The task:
Return the passage on Kuwait's treasury and the KPC dividend repayment word for word, in full.

Page text:
####################

These asset swaps have helped the government garner a few more billion dinars, but it has also further weakened the overall viability of its treasury. The GRF is also said to be negotiating with state-owned KPC for another KD7 billion in accrued dividends that the organization owes the state treasury. Latest indications are that the two have reached an agreement to repay the dividends over a 15-year period. The Corporation has contended that it needed the money for capital expenditure to continue maintaining its upstream oil and gas operations and to invest in oil fields.
Though this staggered financing arrangement does not help the GRF meet its immediate cash requirements, it is expected to provide a relief for KPC, which was planning on raising capital by issuing debt on local, regional and international markets. The lack of funds and borrowing plans by Kuwait’s national oil company, which produces around 7 percent of the world’s total crude oil, is emblematic of the overall financial challenges the country faces.

####################

Records shown:

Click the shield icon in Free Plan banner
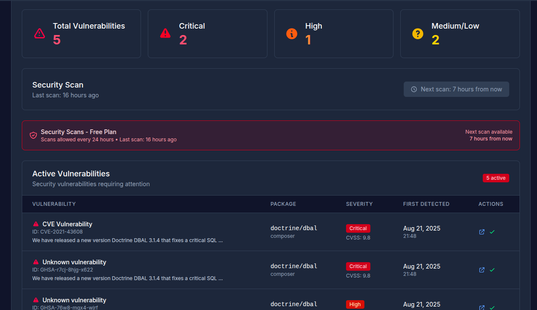Image resolution: width=537 pixels, height=310 pixels. (33, 135)
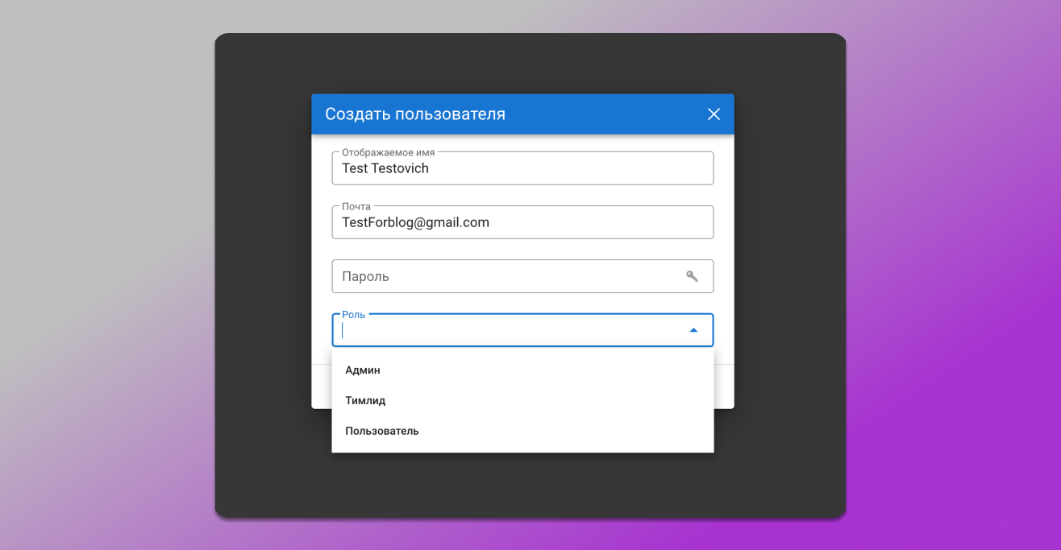Image resolution: width=1061 pixels, height=550 pixels.
Task: Collapse the Роль dropdown arrow
Action: pos(693,330)
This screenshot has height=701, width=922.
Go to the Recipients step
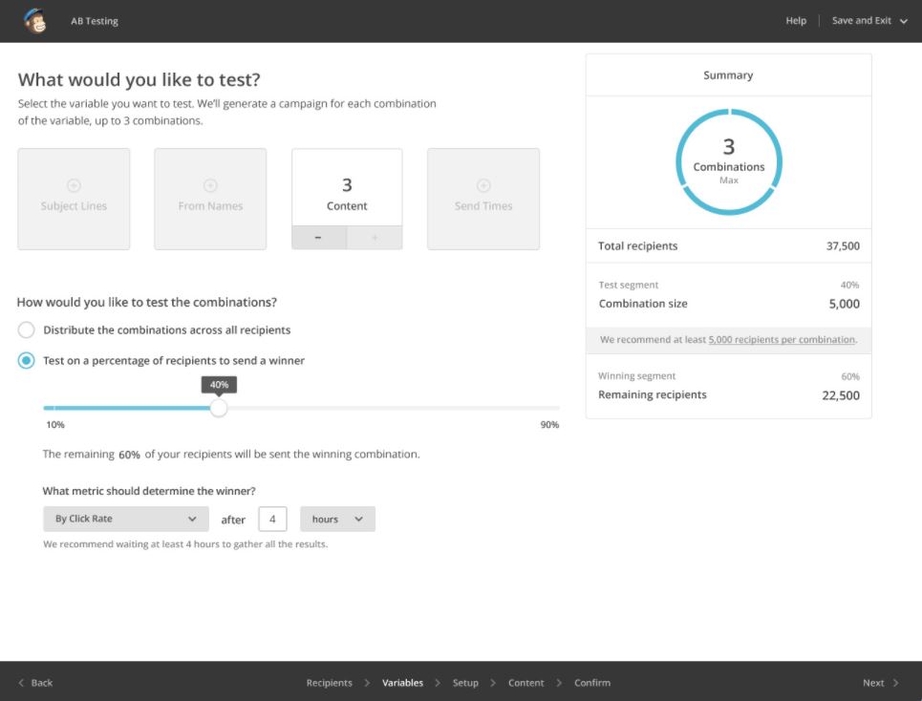tap(329, 683)
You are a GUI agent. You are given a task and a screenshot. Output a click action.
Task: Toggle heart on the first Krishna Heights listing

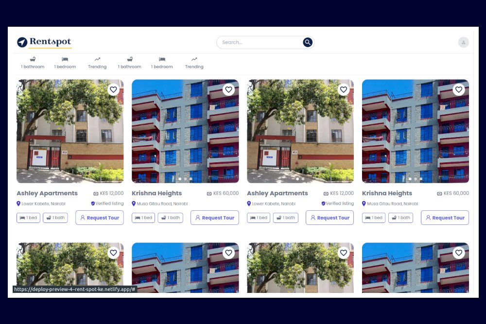point(228,89)
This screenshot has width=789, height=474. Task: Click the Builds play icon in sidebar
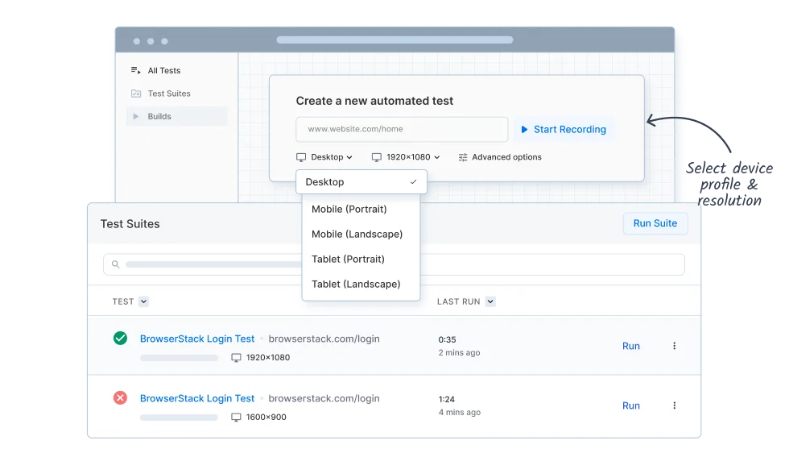pyautogui.click(x=136, y=115)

####################

Solved exercise:
These asset swaps have helped the government garner a few more billion dinars, but it has also further weakened the overall viability of its treasury. The GRF is also said to be negotiating with state-owned KPC for another KD7 billion in accrued dividends that the organization owes the state treasury. Latest indications are that the two have reached an agreement to repay the dividends over a 15-year period. The Corporation has contended that it needed the money for capital expenditure to continue maintaining its upstream oil and gas operations and to invest in oil fields.
Though this staggered financing arrangement does not help the GRF meet its immediate cash requirements, it is expected to provide a relief for KPC, which was planning on raising capital by issuing debt on local, regional and international markets. The lack of funds and borrowing plans by Kuwait’s national oil company, which produces around 7 percent of the world’s total crude oil, is emblematic of the overall financial challenges the country faces.